A man will spend more than seven months in jail after provoking a strange “hostage crisis” in Yellowknife last December.
The case of David Brownlee, 38, is unusual in that he began the hostage crisis without any actual hostages, then later acquired some.
The two men he briefly held captive at the Northern Lites Motel were able to escape, though one filed a victim impact statement in which he described fearing for his life.
Brownlee has received 19 prior convictions as an adult, though the last came almost six years ago, in late 2009. He admitted his guilt on all charges.
Threatened to kill
The events culminating in Friday’s sentencing began in the early hours of December 18, 2014.
Brownlee, then 37, found himself at the motel in a depressed and desperate state. He had been denied an apartment the previous day owing to rent outstanding and, having just bought his three daughters iPads for Christmas, discovered one of those iPads had been stolen from him.
In a rage, according to a statement of facts read to the court, Brownlee smashed the remaining iPads and picked up the phone. He called RCMP in Yellowknife shortly after 4am, claimed he had a hostage, and demanded money. He soon hung up but would call several more times in quick succession, claiming to be armed and threatening to kill his hostage.
At that time, Brownlee had no actual hostage. Nonetheless, police – unable to be sure of this – were able to work out his location and established some surveillance of the scene.
What happened next transformed proceedings into a genuine hostage situation. Two acquaintances walked into Brownlee’s motel room, at which point they were informed they were his hostages.
Neither man initially took Brownlee seriously. However, when they tried to leave, Brownlee proceeded to strike one man in the arm with a metal bar (extracted from his motel closet) and wrestled with the other.
By 7:30am, both men had been able to escape. But Judge Bernadette Schmaltz, presiding over Friday’s sentencing, said their experience had left at least one of the two with “lasting effects”. She added: “He did not think both men would survive.”
The two men were now free again. However, the hostage crisis continued – once again without hostages.
Brownlee was, by this point, on the edge. Eleven officers were now in position around his motel room, and he told them he wanted them to shoot him. A standoff ensued, punctuated by the attempts of a police negotiator to talk Brownlee out of the action he was taking.
At around 12:15pm, more than eight hours after Brownlee’s initial call, RCMP deployed first tear gas, then pepper spray. This ultimately resulted in Brownlee’s arrest.
His sentence, of seven months and 15 days, includes punishment for an essentially unrelated assault in a police drunk tank in June this year – having been released on a recognizance in February – which the judge described as “callous, cruel and heartless”.
The sentence allows credit for the 50 days Brownlee had already served in pre-trial custody, alongside credit for his guilty pleas. Brownlee admitted charges of public mischief, assault, carrying a weapon for a purpose dangerous to the public peace, and breach of undertaking.

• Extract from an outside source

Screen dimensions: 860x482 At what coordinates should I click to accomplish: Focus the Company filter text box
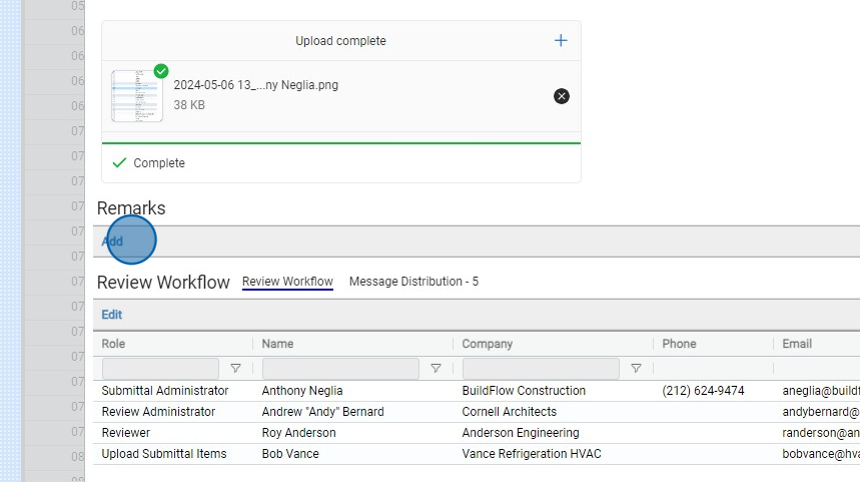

While the circumstances of his arrest on December 18 were unusual, Judge Schmaltz made plain the tragic and serious nature of what took place.
“There are many aggravating factors,” she told Brownlee, who appeared in a grey t-shirt and blue jeans, as she sentenced him. “The duration of the incident, the significant risk to RCMP members and the community … and a huge waste of resources.”
Schmaltz said the incident had worried the entire community. Just two days earlier, a highly publicized hostage crisis had left three people dead in Sydney, Australia.
“David Brownlee brought these types of event so much closer to Yellowknife,” she said. “The fear, the apprehension, the worry, would have been intense that day.”
Schmaltz alluded to the desperation and personal circumstances behind Brownlee’s actions that day, but said the context could not excuse his actions.
“I don’t disregard the sadness of his situation,” she said, “but this behaviour has to be deterred and it has to be denounced.”
Brownlee attempted to interrupt the judge in conciliatory tone, but was not permitted to speak.
In addition to his jail sentence, Brownlee will spend two years on probation, must perform 100 hours of community service, and must pay a $500 victims of crime surcharge by the end of March 2016. The judge declined to issue him any firearms prohibition, saying she did not believe it would be “necessary or helpful”.
Note: For a period of several hours on December 18, 2014, Moose FM reported this incident as a ‘hoax’ based on the accounts of two separate witnesses closely connected to that day’s events. Those witnesses told us no hostages had been involved and we reported accordingly, unaware of the unusual sequence of events that we now know took place. Our reporting was amended within three hours of publication based on police information. We regret the error.